António Costa frisou que só soube que esse dinheiro tinha sido encontrado em 08 de novembro, no dia seguinte ao da sua demissão do cargo de primeiro-ministro.

“Depois houve factos novos, que eu não conhecia naquela altura e que podiam ter contribuído seriamente para que eu tivesse tomado esta decisão independentemente do comunicado” emitido na véspera pelo gabinete de imprensa da Procuradoria Geral da República.

“Esse é um facto que só é conhecido no dia seguinte. Poder-me-ia ter levado a tomar esta decisão”, disse.

Em relação à atuação do Presidente da República, perante a chamada Operação Influencer, o primeiro-ministro considerou que “tinha tido todas as condições para encontrar uma solução alternativa que poupasse o país a crise” política.

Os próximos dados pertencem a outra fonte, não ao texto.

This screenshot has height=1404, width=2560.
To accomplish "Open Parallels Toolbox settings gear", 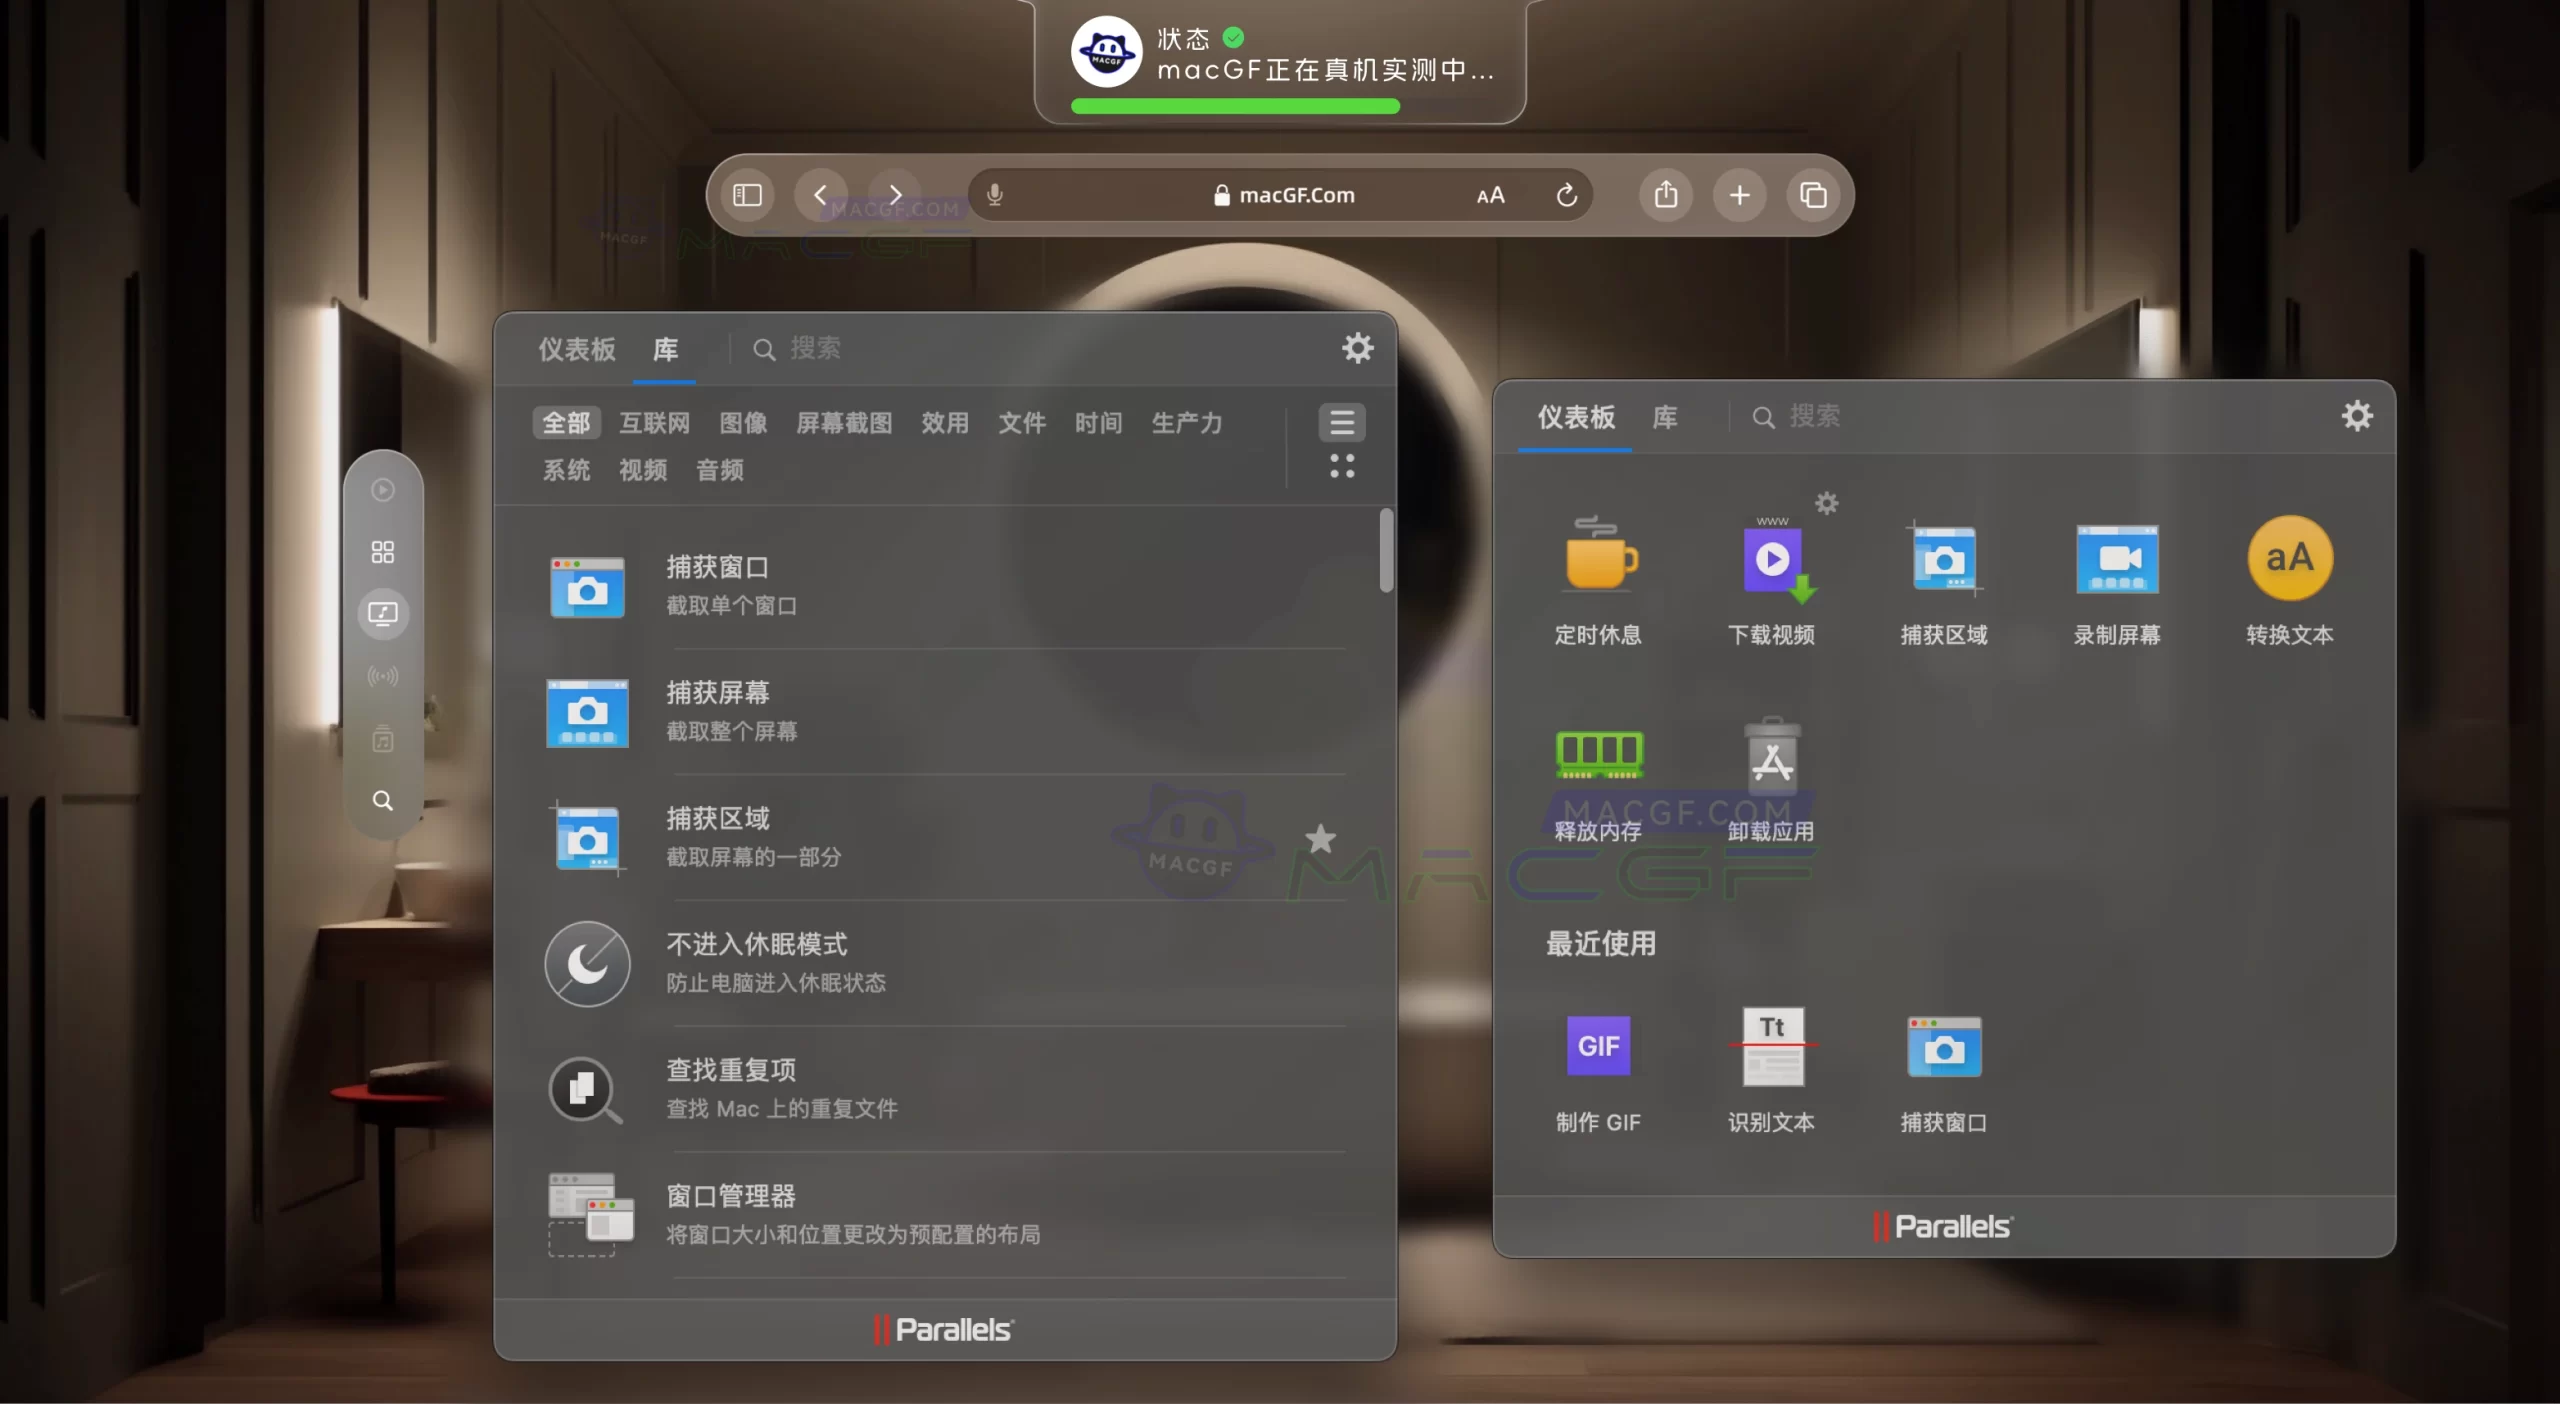I will [1358, 348].
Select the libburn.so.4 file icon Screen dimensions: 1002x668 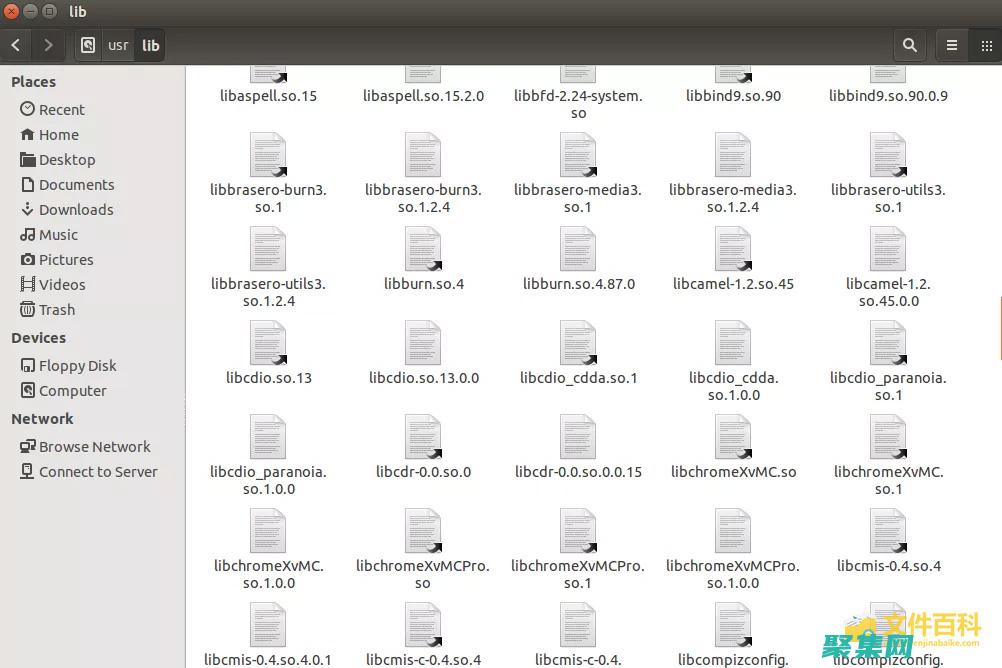click(423, 249)
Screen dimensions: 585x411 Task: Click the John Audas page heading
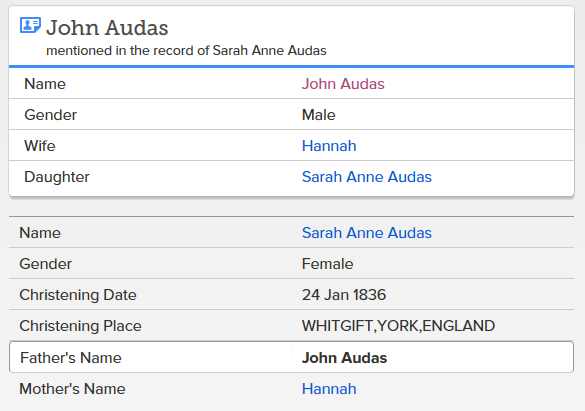tap(107, 28)
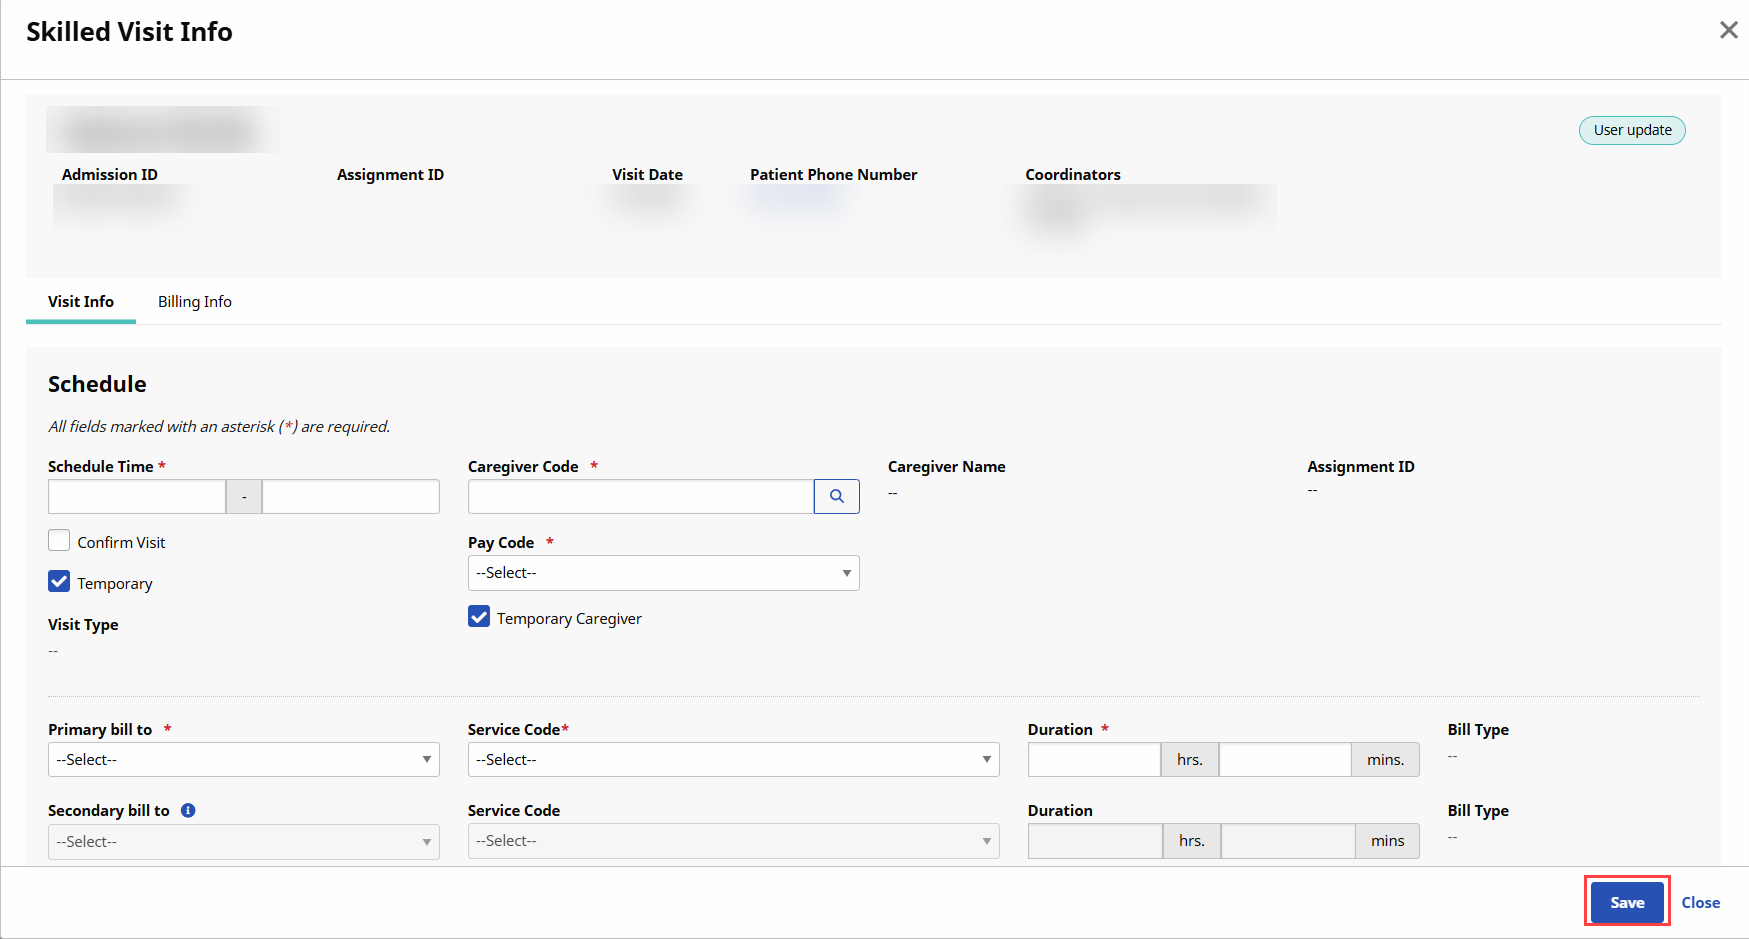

“Tenho a certeza absoluta que quem nos está a ouvir em casa ninguém deseja ir para eleições. A última coisa que os portugueses pensam e desejam é irmos para eleições. Não há uma vaga de fundo no sentido da mudança. As pessoas estão tristes. Foram anos muito duros, muito difíceis”, sustentou.

Neste momento, António Costa disse que a sua esperança “é que a justiça trate com a diligência possível” o caso em que está envolvido.

“É do meu interesse, como é óbvio, que isso seja esclarecido, mas acho que é do interesse geral dos portugueses saberem se podem confiar na pessoa em quem confiaram para primeiro-ministro ao longo destes anos. É bom para a imagem internacional do país, porque talvez não tenham noção do impacto internacional que este caso teve”, referiu.

António Costa voltou a dizer-se “magoado mas conformado”.

“Aguardo serenamente que a justiça tome uma conclusão sobre o que é que vai fazer: se vão mesmo avançar com um inquérito, se me vão constituir arguido, se não me vão constituir arguido. Não sei. Como sei exatamente o mesmo que sabia naquela altura [no dia da demissão em 07 de novembro] não posso acrescentar muito”, argumentou.

Interrogado se está arrependido de não ter aceitado a proposta do ex-presidente do PSD Rui Rio para uma reforma da justiça, António Costa rejeitou, alegando que o caminho proposto pelos sociais-democratas visava reduzir a autonomia do Ministério Público.

“Não é pelas circunstâncias terem mudado que eu mudei as minhas convicções, porque essas são muito firmes. E não é por este ou aquele agente da justiça poder agir incorretamente que eu deixo de crer no sistema de justiça. E acredito que o sistema de justiça funciona”, alegou.